Vietnam is also acquiring Russian-designed ships equipped with anti-ship missiles and other weapons. The fleet currently includes 2 Gepard frigates, 6 corvettes and 18 fast-attack missile boats. New vessels will have enhanced anti-submarine weapons.
Less visibly, Vietnam has strengthened its coastal defences with anti-ship artillery batteries and the mobile Bastion K-300P system, equipped with Orynx cruise missiles. The Orynx can also be fired from ships, planes and submarines.
Foreign security experts say Vietnam has made it potentially costly for China’s navy to operate within 200-300 nautical miles of its coast - an ability it did not have a decade ago.
This may be further boosted by a future deal to buy the Indian-Russian produced BrahMos missile, a supersonic anti-ship weapon that is the world’s fastest cruise missile. Chinese analysts say Beijing’s reclaimed islands in the South China Sea will give it extra protection against Vietnam’s strength from its southern coast.
Vietnam operates an expanding fleet of 30 Russian-supplied Su-30 MK2 fighter-bombers, which patrols its military bases over the Spratlys. Hanoi also has older squadrons of Su-27s and even older Russian craft.
Though far outnumbered by China’s air force, which includes similar planes, Hanoi’s military chiefs have upgraded and expanded air defences. It has obtained Israeli AD-STAR 2888 early warning radars and Russian-built S-300 surface-to-air missile batteries.
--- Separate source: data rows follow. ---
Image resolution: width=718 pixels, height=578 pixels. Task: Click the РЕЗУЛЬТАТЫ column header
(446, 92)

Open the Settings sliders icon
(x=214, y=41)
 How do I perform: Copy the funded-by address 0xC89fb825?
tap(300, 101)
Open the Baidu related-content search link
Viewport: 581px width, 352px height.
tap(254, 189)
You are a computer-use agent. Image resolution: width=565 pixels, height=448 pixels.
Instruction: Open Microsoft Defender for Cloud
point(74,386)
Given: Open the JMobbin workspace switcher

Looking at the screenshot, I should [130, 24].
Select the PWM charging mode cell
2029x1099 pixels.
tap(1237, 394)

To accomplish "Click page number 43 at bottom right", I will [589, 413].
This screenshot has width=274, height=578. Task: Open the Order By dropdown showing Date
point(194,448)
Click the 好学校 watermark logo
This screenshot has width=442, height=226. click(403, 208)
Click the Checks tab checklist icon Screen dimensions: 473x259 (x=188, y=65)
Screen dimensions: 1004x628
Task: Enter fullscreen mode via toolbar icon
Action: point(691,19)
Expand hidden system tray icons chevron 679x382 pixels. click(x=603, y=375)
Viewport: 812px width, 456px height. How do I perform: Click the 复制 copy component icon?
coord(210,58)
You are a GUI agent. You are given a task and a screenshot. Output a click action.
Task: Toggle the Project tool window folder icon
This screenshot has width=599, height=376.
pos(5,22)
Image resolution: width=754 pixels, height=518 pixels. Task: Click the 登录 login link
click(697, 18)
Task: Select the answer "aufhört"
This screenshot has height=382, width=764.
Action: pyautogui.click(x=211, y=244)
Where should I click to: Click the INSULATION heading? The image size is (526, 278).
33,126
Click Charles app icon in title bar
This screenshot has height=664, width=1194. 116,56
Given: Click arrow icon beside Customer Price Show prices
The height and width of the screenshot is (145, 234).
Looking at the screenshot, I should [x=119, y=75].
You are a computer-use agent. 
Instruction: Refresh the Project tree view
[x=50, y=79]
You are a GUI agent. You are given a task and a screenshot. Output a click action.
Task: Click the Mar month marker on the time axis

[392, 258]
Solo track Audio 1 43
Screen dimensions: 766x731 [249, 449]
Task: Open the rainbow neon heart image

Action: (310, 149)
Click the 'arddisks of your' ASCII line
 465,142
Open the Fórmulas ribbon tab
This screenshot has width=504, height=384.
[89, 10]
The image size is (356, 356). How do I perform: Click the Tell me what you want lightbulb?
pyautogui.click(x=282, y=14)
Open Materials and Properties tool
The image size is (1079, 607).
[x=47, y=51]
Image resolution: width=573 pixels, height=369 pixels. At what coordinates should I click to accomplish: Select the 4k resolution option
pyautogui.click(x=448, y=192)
Vietnam had extensive experience in using earlier Russian-built systems to shoot down U.S. jet fighters and B-52 bombers over northern Vietnam during the Vietnam War.
Hanoi is also in talks with European and U.S. arms manufacturers to buy additional fighter jets, maritime patrol planes and unarmed surveillance drones.
Vietnam maintains a conscript-based force of an estimated 450,000 troops.
It has recently started manufacturing Israeli rifles under license, and also used Israeli and European technological help to refit up to 850 Russian T-59 and T-55 tanks.
Parliament this year passed laws lengthening compulsory military service from 18 months to two years, as well as extending deferments to allow more university students to serve after completing their studies.